The FCC began a much-anticipated wireless spectrum auction on Wednesday, covering 1,122 licenses and 90Mhz of airwaves at 1710MHz to 1755MHz and 2110MHz to 2155 MHz, the largest chunk ever to be auctioned off in the United States. Auction 66, which has been delayed several times, could take weeks to complete, concluding only when all 168 participants stop bidding.
The Advanced Wireless Spectrum (AWS) is being reapportioned away from military and law enforcement and earmarked for broadband communications services. The auction should raise about $15 billion for the U.S. government.
The AWS bidders include big names like Cingular Wireless, T-Mobile USA, and Verizon Wireless, along with Sprint Nextel Corp.’s joint venture with cablecos Comcast Communications, Time Warner Cable, Cox Communications and Bright House Networks, operating the name SpectrumCo. Further, satellite TV companies EchoStar and DIRECTV have teamed under the “DBS LLC” moniker to bid. A handful of regional wireless and small rural communications companies round out the participants. Also, it is rumored that BWA ISP Clearwire Corp., which recently raised $900 million in funding from Intel Corp. and Motorola Inc. when it announced its plans to convert to the WiMAX standard, also is interested in AWS.

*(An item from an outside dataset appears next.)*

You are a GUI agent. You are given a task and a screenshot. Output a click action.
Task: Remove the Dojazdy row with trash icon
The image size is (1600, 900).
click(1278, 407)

The government has collected $4.3 billion in upfront payments. So far, the top three bids are DBS LLC, which paid $972.5 million; SpectrumCo, which paid $637.7 million; and T-Mobile, which paid $583.5 million.
The spectrum is seen as a potential ace in the quad-play hole for those companies without nationwide broadband facilities, who are feeling the crunch of competition from broadband network owners like the RBOCs. This description fits all bidders except Cingular (owned by AT&T Inc. and BellSouth Corp.) and Verizon, both of whom already have plenty of spectrum and are directly affiliated with their ILEC owners. Their AWS intentions are thus far unclear.